=== Bacaan yang Diberikan ===
Implikasi titik pandang ini adalah bahwa nasionalisme lebih merupakan sebuah fenomena budaya daripada fenomena politik karena dia berakar pada etnisitas dan budaya pramodern. Kalaupun nasionalisme bertransformasi menjadi sebuah gerakan politik, hal tersebut bersifat superfisial karena gerakan-gerakan politik nasionalis pada akhirnya dilandasi oleh motivasi budaya, khususnya ketika terjadi krisis identitas kebudayaan. Pada sudut pandang ini, gerakan politik nasionalisme adalah sarana mendapatkan kembali harga diri etnik sebagai modal dasar dalam membangun sebuah negara berdasarkan kesamaan budaya (John Hutchinson, 1987).
Namun, bila kita mengamati batas-batas bangsa yang terbentuk dalam masyarakat kontemporer, perspektif etnonasionalisme tak mampu memberikan penjelasan yang memuaskan. Yang ditawarkan oleh pendekatan etnonasionalis dapat dipakai untuk mengamati fenomena nasionalisme di negara "monokultur" seperti Jerman, Itali, dan Jepang. Namun, penjelasan yang sama tidak berlaku sepenuhnya ketika dipakai untuk menjelaskan nasionalisme bangsa multikultural seperti Amerika Serikat, Perancis, Singapura, dan Indonesia misalnya. Tentu saja di bangsa multikultural ini ada dominasi etnik atau ras tertentu yang pada tingkat tertentu menjadi sumber utama inspirasi nasionalisme. Namun, itu tak berarti bangunan nasionalisme menjadi homogen karena fondasi nasionalisme juga ditopang oleh ikatan-ikatan nonetnik.

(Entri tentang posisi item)
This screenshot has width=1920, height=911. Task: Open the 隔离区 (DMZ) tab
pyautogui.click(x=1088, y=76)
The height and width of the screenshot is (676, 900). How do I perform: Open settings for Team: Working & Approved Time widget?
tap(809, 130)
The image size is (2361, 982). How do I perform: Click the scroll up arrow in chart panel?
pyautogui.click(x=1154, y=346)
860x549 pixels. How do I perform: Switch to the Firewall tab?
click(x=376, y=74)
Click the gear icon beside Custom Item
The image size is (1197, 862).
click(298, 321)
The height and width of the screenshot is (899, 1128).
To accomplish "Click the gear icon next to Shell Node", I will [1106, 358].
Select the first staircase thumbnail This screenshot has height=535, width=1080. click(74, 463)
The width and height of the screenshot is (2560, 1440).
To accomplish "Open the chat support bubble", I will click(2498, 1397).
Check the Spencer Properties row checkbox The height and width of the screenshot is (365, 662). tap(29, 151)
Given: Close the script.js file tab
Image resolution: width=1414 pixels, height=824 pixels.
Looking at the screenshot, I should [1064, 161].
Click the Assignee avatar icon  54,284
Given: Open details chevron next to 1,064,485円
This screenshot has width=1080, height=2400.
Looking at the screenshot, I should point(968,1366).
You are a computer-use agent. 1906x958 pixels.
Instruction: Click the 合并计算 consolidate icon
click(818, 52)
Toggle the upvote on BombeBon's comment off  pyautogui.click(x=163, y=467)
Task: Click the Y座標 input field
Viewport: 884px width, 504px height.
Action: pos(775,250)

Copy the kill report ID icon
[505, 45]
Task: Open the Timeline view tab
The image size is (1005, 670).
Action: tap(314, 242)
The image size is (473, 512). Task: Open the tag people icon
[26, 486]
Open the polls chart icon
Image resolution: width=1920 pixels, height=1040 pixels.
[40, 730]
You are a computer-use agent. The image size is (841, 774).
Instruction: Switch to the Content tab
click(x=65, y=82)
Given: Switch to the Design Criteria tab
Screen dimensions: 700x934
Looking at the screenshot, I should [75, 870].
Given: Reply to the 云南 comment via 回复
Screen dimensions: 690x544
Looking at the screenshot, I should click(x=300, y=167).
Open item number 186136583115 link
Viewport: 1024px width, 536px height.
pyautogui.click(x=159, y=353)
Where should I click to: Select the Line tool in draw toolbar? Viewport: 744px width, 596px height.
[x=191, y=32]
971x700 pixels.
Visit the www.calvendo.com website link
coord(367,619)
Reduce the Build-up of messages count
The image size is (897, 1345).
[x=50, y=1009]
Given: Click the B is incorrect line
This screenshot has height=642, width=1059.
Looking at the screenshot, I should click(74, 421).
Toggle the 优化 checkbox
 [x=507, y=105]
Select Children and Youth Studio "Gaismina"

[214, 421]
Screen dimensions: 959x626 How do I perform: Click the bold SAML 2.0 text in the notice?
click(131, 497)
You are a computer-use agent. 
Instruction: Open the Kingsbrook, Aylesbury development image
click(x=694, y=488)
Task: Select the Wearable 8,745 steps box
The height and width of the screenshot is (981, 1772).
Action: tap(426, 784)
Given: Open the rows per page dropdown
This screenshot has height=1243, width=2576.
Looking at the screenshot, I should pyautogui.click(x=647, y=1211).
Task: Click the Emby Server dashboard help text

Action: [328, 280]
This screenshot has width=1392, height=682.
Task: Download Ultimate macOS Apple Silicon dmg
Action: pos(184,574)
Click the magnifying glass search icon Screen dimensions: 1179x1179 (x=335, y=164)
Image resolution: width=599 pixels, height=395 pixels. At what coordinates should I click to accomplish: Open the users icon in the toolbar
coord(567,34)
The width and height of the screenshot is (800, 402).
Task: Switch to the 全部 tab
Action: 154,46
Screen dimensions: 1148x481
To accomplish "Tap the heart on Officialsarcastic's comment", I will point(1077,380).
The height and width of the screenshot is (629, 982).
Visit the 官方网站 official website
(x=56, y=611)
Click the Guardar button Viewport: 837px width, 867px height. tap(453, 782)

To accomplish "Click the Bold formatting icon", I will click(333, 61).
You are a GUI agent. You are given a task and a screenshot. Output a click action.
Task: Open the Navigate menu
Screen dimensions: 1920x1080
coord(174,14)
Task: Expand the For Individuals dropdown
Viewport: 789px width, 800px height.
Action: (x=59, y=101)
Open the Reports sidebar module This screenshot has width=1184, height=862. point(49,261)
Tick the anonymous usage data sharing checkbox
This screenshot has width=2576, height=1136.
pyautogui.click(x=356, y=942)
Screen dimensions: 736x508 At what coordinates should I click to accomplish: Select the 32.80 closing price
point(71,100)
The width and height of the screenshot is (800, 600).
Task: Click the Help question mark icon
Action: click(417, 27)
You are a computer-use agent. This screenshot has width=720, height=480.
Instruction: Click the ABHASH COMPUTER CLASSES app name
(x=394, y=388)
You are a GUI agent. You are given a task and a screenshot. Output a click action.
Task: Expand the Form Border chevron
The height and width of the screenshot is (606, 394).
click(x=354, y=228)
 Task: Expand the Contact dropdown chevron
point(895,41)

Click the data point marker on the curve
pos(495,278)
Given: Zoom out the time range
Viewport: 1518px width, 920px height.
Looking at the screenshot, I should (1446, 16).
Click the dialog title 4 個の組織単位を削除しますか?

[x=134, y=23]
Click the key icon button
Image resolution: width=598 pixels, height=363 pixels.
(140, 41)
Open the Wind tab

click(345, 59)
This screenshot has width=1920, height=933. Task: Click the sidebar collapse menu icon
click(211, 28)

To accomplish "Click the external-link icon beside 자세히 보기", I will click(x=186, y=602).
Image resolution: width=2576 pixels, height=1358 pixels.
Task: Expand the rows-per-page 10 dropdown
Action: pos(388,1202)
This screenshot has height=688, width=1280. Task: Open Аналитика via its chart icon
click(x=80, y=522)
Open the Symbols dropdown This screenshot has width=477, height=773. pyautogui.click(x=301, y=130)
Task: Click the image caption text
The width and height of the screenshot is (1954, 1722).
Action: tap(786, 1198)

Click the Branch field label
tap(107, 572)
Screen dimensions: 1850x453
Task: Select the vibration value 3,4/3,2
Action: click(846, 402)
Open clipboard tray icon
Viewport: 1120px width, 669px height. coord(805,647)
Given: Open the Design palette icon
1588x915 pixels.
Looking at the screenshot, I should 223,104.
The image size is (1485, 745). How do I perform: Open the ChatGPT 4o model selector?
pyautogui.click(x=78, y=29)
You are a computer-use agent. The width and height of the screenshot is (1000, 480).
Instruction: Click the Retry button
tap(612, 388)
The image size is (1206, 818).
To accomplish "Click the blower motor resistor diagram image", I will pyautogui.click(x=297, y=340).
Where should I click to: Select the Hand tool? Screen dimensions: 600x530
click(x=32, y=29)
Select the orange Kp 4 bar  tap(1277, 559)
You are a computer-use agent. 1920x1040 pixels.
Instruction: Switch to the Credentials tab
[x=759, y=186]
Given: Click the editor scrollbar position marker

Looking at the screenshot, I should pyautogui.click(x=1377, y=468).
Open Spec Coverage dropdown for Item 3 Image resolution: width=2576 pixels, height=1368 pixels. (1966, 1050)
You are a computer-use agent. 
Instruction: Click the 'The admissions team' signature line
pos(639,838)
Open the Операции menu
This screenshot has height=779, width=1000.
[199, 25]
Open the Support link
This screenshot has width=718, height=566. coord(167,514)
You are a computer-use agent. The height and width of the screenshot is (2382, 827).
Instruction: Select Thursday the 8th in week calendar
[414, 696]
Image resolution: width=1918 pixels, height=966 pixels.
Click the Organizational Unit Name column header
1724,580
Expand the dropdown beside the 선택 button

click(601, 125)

=== Yang Diminta ===
Ringkaslah bacaan tentang nasionalisme di atas dalam dua kalimat.

=== Soal Terjawab ===
Menurut sudut pandang etnonasionalis, nasionalisme lebih merupakan fenomena budaya yang berakar pada etnisitas dan budaya pramodern, sehingga gerakan politik nasionalis pada akhirnya dilandasi motivasi budaya dan menjadi sarana mendapatkan kembali harga diri etnik. Perspektif ini dapat dipakai untuk mengamati nasionalisme di negara "monokultur" seperti Jerman, Itali, dan Jepang, tetapi tidak berlaku sepenuhnya bagi bangsa multikultural seperti Amerika Serikat, Perancis, Singapura, dan Indonesia, yang fondasi nasionalismenya juga ditopang oleh ikatan-ikatan nonetnik.